[Pixel coordinate grounding data]
##########

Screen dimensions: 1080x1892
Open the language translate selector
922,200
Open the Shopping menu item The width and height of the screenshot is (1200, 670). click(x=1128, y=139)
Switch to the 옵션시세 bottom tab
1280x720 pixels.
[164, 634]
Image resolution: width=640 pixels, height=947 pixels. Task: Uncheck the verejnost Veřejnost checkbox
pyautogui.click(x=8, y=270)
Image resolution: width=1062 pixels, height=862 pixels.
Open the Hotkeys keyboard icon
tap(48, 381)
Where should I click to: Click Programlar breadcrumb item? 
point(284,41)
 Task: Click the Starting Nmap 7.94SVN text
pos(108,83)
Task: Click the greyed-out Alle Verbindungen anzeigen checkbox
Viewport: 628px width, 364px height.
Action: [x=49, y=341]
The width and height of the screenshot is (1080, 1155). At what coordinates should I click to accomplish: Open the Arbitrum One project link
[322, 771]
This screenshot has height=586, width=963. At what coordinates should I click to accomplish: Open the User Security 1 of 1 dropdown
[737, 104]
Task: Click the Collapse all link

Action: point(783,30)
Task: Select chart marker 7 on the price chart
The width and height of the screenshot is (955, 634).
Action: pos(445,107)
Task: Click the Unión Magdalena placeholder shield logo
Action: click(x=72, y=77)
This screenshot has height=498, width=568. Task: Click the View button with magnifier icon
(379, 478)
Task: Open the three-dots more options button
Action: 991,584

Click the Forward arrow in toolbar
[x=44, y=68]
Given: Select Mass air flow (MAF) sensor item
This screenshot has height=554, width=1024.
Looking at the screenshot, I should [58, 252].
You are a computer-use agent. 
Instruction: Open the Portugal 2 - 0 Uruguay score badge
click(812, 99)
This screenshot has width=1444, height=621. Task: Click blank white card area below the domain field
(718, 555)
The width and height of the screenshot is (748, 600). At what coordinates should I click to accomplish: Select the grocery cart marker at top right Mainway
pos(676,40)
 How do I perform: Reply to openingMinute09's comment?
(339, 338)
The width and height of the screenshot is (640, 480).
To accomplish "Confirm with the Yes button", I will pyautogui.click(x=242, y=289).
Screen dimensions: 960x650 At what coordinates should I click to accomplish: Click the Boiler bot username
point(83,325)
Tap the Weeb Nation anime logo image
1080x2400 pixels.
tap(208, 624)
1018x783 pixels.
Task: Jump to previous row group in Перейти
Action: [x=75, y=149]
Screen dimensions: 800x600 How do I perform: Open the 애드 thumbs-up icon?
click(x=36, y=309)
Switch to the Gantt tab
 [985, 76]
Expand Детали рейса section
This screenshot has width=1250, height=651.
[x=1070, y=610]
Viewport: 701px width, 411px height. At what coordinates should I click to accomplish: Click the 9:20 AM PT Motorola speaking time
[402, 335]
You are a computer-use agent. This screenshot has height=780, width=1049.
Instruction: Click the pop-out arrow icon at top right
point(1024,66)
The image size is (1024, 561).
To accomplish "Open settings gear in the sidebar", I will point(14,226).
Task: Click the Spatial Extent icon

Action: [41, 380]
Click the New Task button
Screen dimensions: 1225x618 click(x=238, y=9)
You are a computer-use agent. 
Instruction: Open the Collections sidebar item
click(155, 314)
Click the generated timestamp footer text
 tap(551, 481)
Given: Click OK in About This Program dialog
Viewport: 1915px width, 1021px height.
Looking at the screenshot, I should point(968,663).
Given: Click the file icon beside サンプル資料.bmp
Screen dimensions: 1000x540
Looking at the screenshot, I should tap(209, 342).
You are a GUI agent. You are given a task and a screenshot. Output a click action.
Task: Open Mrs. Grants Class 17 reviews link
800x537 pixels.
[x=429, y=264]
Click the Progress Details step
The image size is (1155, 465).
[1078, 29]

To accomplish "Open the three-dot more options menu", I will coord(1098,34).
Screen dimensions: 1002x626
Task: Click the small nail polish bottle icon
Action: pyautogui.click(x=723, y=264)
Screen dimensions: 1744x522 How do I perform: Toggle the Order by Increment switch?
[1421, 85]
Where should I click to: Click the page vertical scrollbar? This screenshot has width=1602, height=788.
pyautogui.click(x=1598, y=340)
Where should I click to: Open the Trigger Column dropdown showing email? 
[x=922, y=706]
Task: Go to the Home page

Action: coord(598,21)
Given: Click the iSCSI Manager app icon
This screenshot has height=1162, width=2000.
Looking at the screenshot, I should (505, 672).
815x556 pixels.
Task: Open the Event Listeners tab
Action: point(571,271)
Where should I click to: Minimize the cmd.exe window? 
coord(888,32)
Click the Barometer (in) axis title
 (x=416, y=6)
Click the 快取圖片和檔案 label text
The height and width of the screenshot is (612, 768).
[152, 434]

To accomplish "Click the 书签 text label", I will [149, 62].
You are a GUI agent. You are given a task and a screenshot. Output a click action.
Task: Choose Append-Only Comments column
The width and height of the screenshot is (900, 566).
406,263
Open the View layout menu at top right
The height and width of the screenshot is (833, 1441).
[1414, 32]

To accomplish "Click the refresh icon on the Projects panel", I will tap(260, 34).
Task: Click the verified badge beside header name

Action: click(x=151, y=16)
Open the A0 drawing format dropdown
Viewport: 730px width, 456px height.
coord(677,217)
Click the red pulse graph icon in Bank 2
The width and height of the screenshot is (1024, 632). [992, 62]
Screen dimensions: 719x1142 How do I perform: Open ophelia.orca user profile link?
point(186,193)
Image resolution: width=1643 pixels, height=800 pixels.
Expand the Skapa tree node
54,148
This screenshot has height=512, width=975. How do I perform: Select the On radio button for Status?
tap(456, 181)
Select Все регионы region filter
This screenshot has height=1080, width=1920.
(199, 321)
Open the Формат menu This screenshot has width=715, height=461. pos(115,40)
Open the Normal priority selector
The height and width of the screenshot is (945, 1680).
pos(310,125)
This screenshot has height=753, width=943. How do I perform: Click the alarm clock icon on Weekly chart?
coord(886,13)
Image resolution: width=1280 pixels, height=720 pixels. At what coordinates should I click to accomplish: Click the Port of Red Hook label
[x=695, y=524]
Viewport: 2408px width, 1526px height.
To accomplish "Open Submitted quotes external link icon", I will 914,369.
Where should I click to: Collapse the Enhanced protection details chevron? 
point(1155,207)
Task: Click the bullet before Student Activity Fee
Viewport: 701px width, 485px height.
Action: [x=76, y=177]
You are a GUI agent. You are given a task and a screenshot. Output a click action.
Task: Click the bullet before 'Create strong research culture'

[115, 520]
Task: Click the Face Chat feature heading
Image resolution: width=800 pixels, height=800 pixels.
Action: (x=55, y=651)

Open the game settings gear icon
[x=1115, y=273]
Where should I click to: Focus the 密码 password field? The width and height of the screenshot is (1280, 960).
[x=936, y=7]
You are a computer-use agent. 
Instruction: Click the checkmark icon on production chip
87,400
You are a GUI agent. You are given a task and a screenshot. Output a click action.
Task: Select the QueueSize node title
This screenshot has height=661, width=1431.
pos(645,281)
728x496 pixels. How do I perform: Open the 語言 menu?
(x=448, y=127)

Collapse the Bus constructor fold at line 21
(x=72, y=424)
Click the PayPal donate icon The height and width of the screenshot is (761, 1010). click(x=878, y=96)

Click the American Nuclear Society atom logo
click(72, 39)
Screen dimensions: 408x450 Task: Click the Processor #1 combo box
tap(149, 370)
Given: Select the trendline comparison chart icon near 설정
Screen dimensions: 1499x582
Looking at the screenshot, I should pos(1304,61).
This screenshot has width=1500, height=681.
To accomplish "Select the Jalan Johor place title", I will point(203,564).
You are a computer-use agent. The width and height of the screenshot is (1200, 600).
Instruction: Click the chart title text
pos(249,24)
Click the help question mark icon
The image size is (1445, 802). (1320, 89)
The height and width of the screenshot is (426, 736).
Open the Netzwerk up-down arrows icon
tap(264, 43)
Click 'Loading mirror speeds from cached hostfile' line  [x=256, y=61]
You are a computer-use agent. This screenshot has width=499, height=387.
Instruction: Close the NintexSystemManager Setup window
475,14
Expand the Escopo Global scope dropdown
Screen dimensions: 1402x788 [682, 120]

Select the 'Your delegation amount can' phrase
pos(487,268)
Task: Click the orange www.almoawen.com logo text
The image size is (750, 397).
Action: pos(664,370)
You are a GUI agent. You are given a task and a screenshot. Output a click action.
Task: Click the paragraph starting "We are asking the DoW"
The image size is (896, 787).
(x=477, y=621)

##########

▸ Problem statement
Copy the lines above exactly. Start with the line containing "Task: Click the bullet before Student", end with the line containing "Task: Click the Face Chat feature heading", and include both.

▸ Completed exercise
Task: Click the bullet before Student Activity Fee
Viewport: 701px width, 485px height.
Action: [x=76, y=177]
You are a GUI agent. You are given a task and a screenshot. Output a click action.
Task: Click the bullet before 'Create strong research culture'

[115, 520]
Task: Click the Face Chat feature heading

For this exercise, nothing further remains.